> TASK TO CARRY OUT
Set out word for word the line that contains "Click into the Name input field" and each line after it, through the end of the data below, but exclude the pictures.

- Opening Delimiter -

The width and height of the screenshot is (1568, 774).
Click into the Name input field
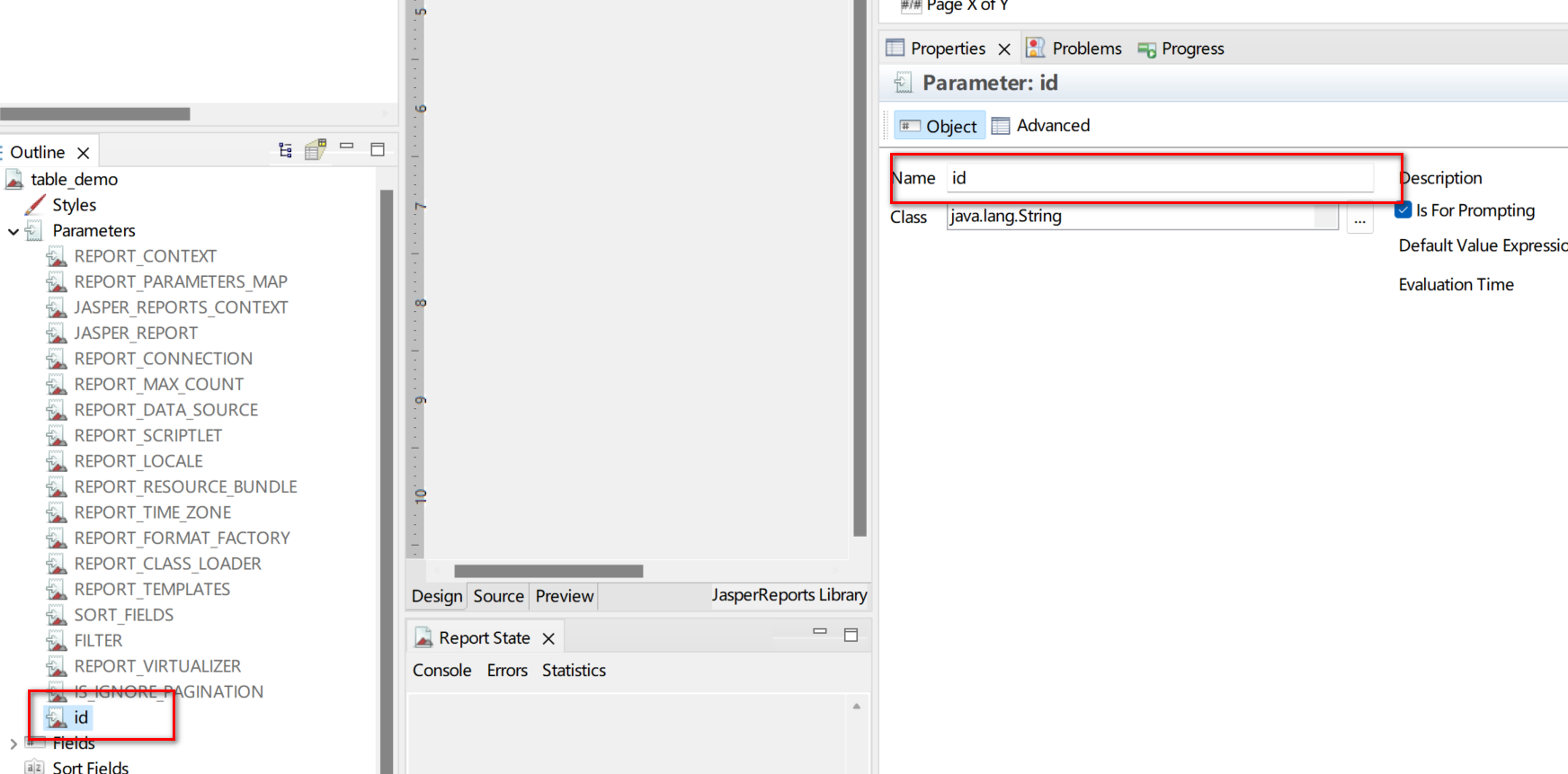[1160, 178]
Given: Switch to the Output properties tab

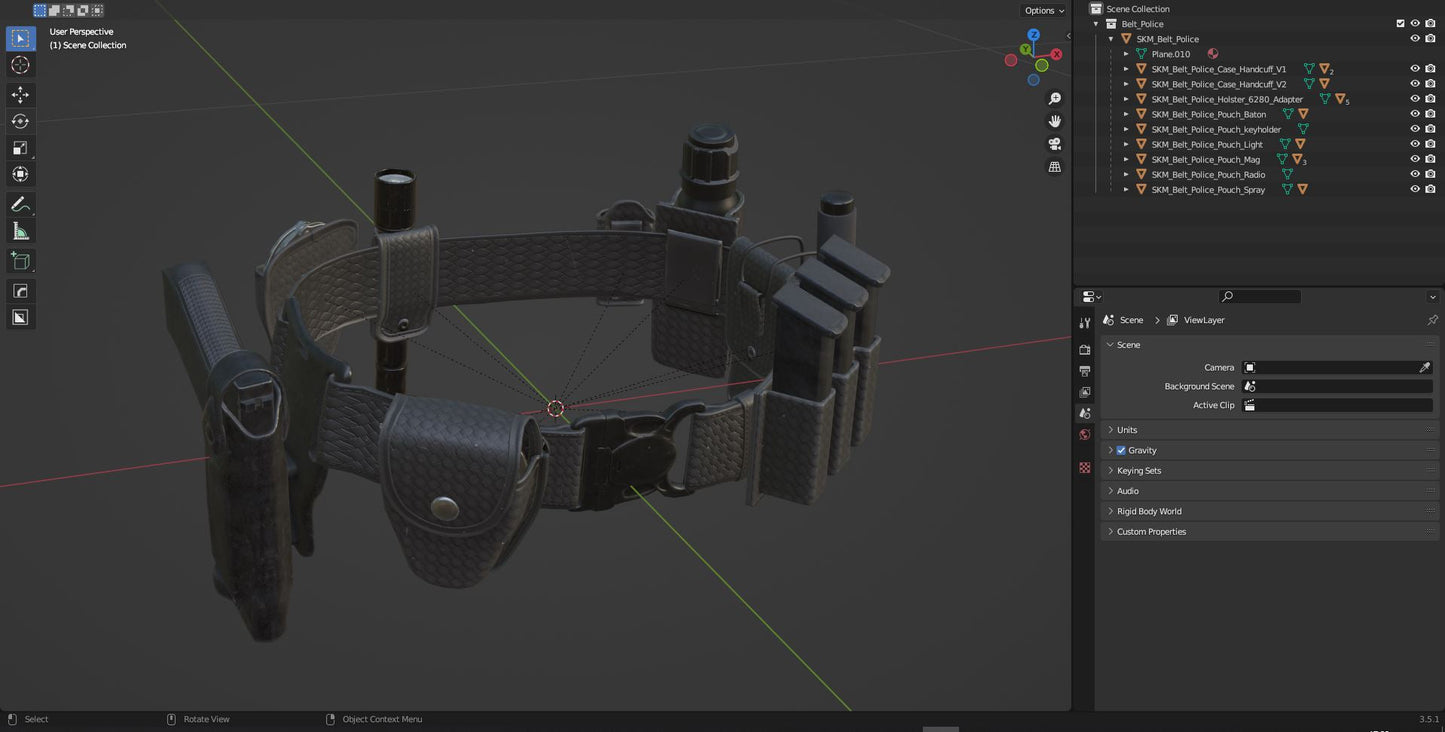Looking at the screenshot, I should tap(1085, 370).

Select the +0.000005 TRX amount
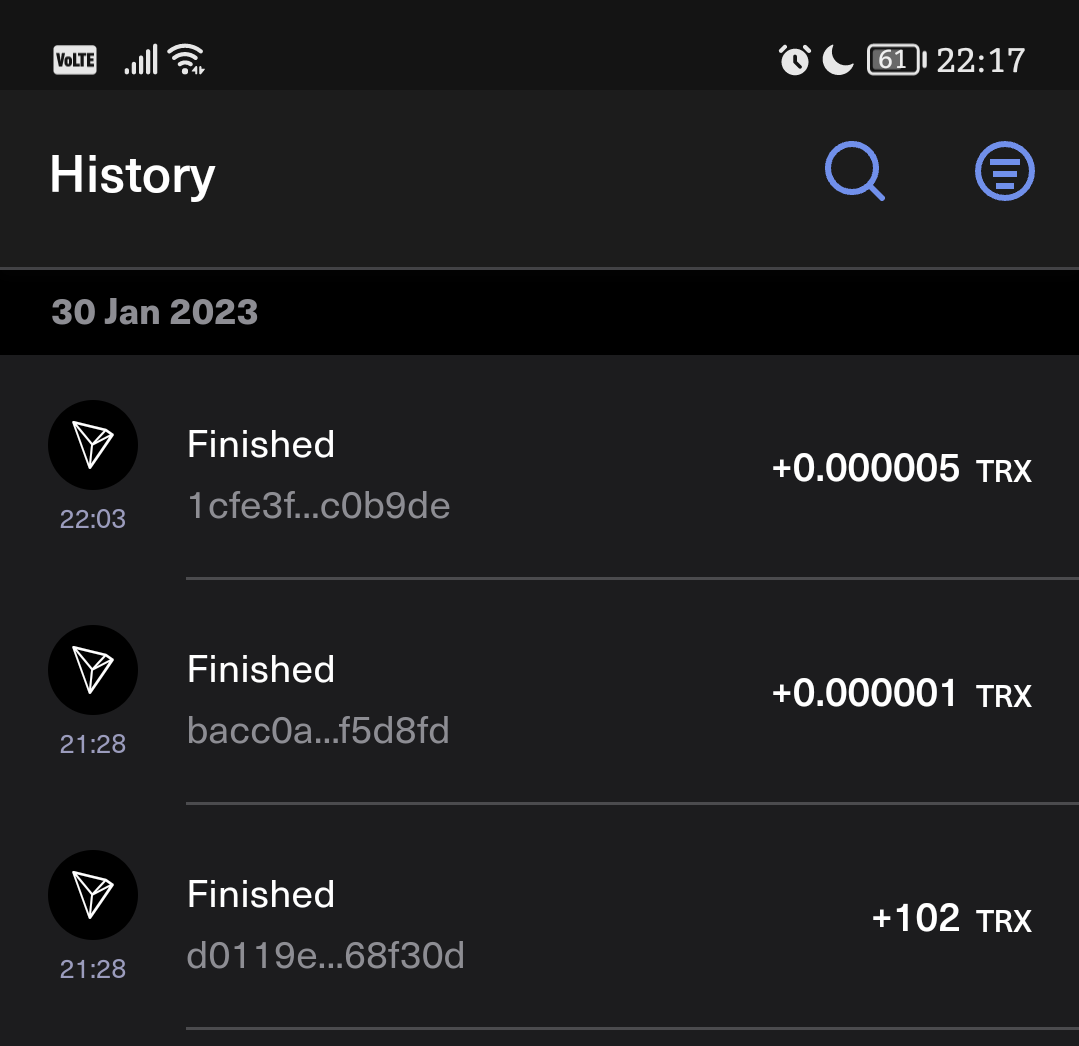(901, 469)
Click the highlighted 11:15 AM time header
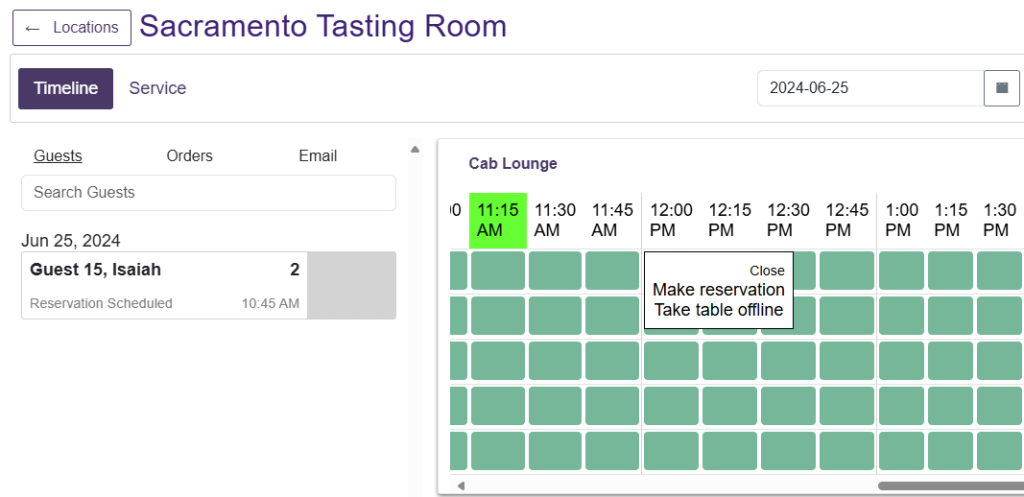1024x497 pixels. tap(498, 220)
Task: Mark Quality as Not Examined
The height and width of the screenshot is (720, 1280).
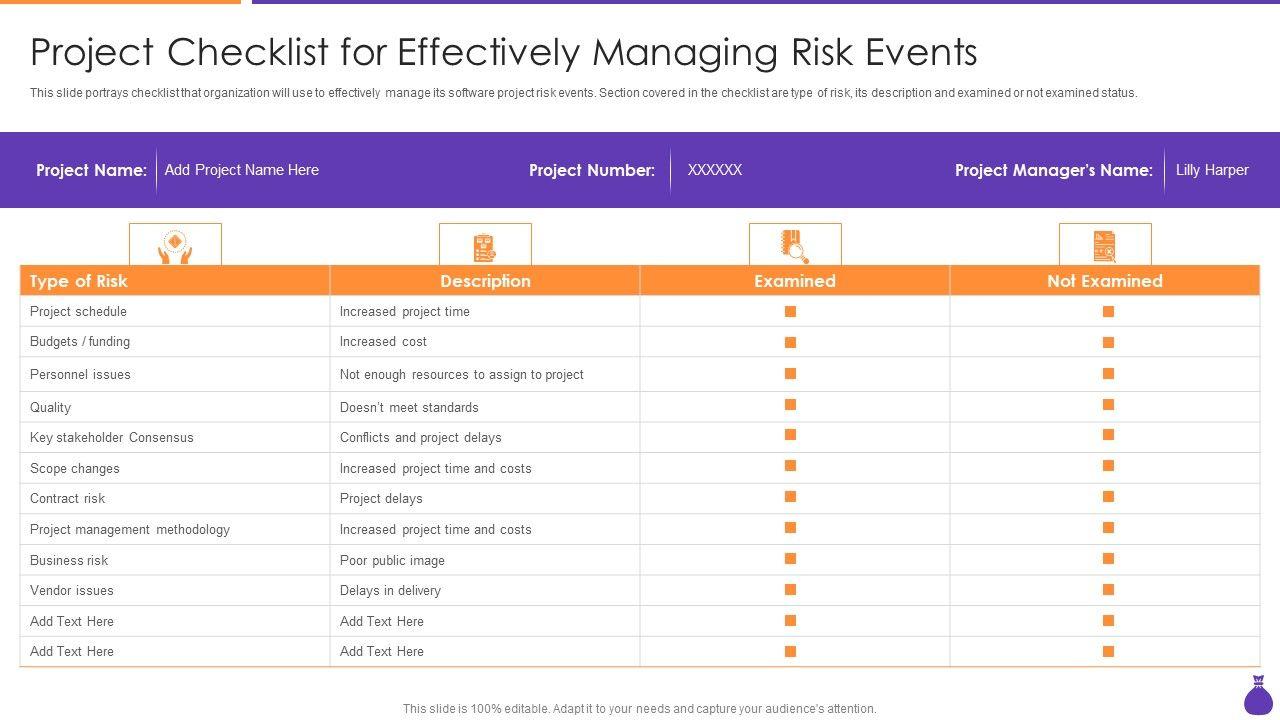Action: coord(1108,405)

- Closing Delimiter -

> TASK SOLUTION
Click into the Name input field
[1160, 178]
Given: Switch to the Output properties tab

Looking at the screenshot, I should tap(1085, 370).

Select the +0.000005 TRX amount
(901, 469)
Click the highlighted 11:15 AM time header
1024x497 pixels. tap(498, 220)
Task: Mark Quality as Not Examined
The height and width of the screenshot is (720, 1280).
Action: coord(1108,405)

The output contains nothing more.